(Listing)
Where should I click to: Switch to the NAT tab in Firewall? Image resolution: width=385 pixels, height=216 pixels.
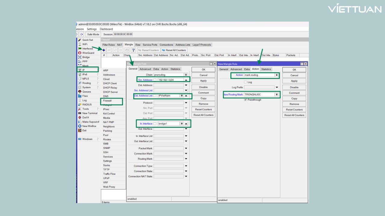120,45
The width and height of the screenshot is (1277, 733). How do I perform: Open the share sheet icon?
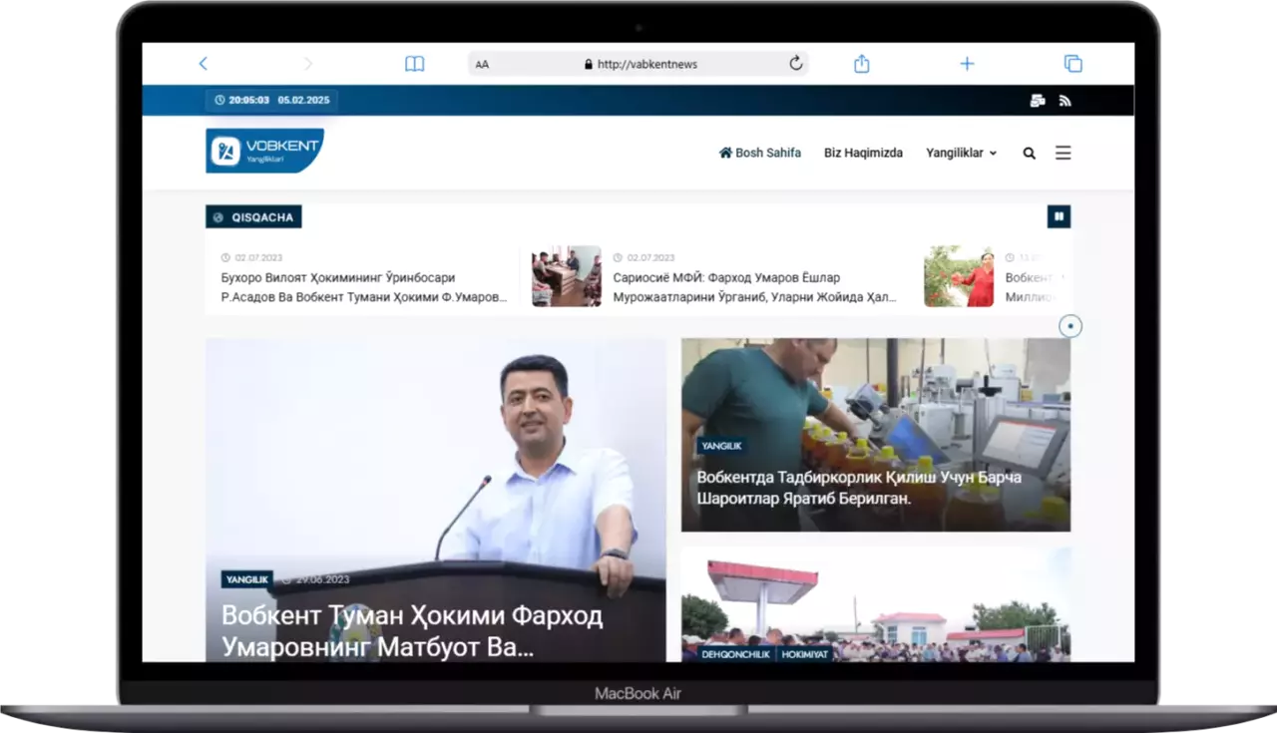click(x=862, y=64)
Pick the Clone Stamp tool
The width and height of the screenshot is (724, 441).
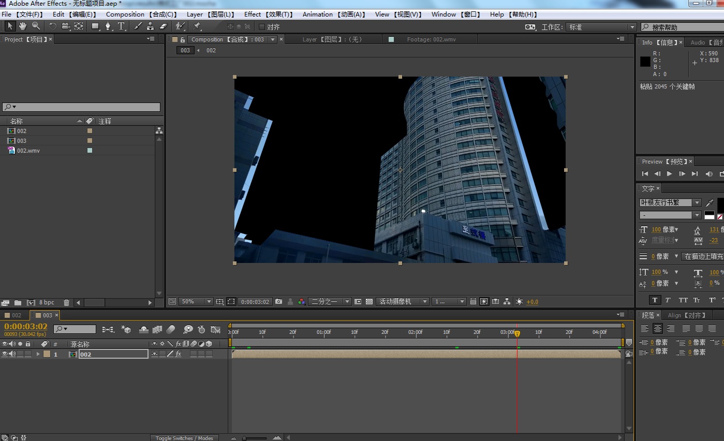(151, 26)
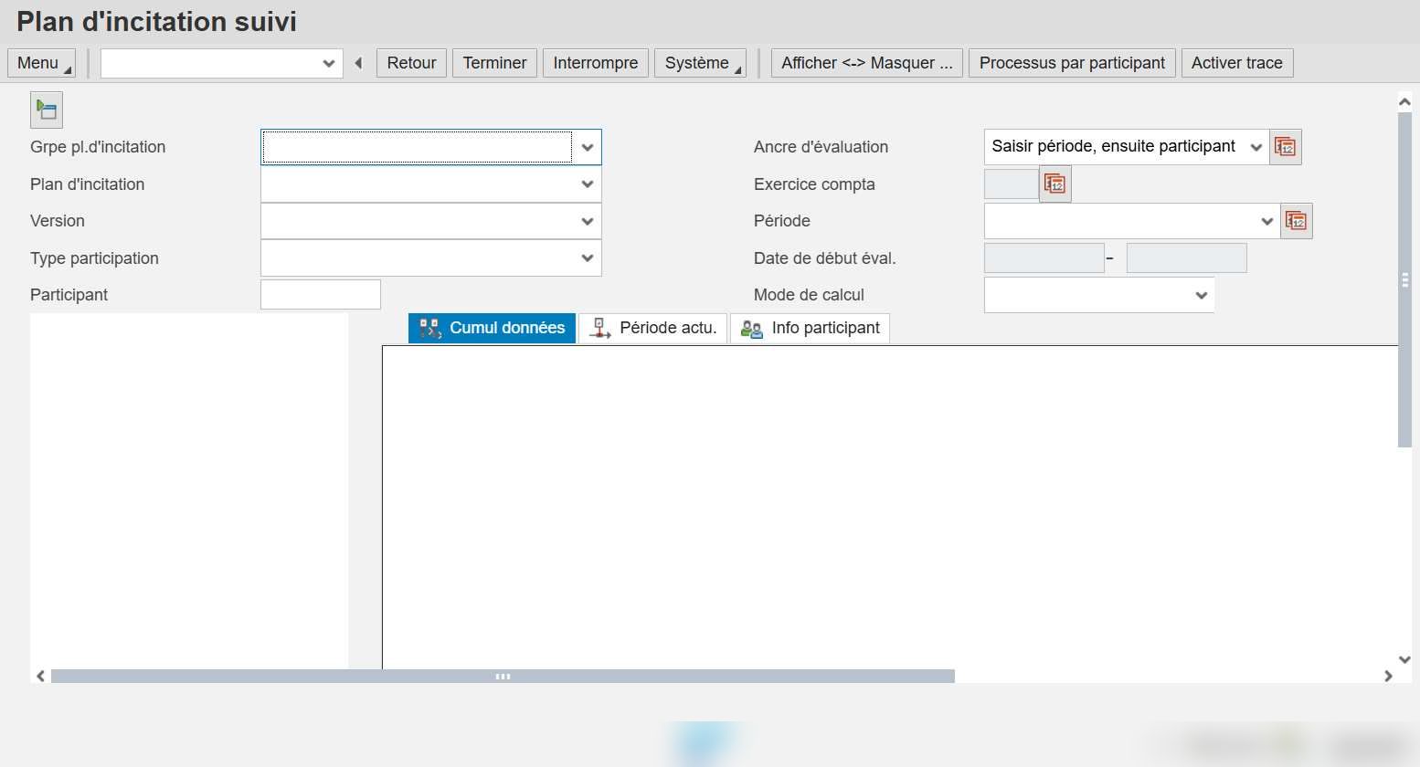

==

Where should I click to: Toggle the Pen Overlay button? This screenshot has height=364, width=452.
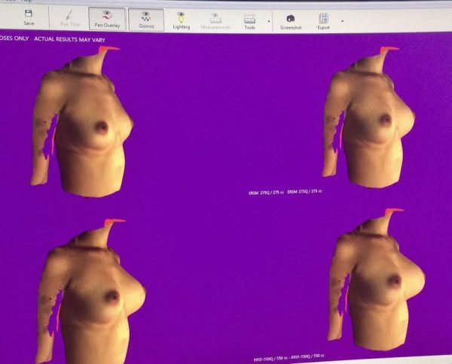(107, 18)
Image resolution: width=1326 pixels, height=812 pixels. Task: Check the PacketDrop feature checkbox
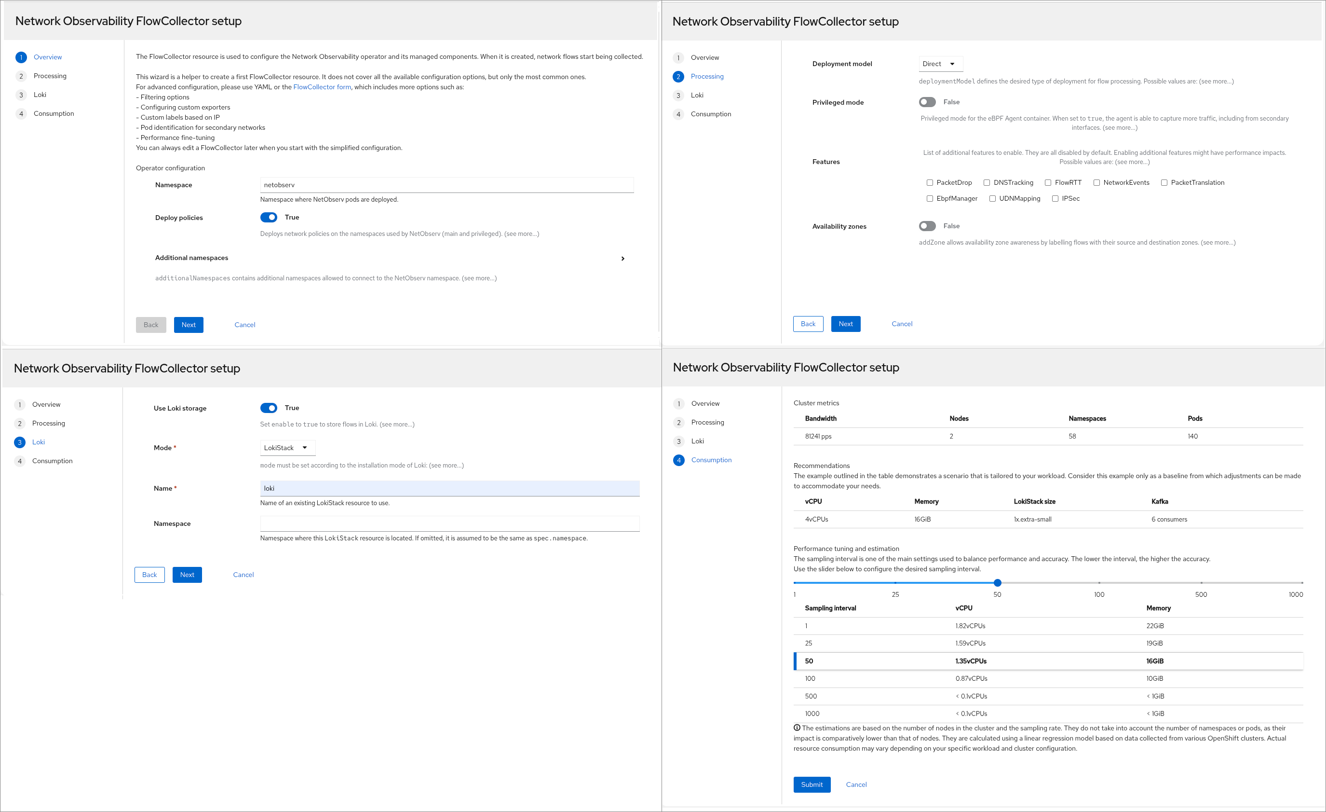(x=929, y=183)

* * *

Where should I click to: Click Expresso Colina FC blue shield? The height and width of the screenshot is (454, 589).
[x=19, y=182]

(Short problem)
Please format the part of the listing above that opens with the line containing "Where should I click to: Toggle" and closes with the line containing "(x=929, y=183)", both included, as a numbered list with no blank lines. Leave the pictures out.

(Result of this task)
1. Where should I click to: Toggle the Pen Overlay button? This screenshot has height=364, width=452.
2. (107, 18)
3. Image resolution: width=1326 pixels, height=812 pixels. Task: Check the PacketDrop feature checkbox
4. (x=929, y=183)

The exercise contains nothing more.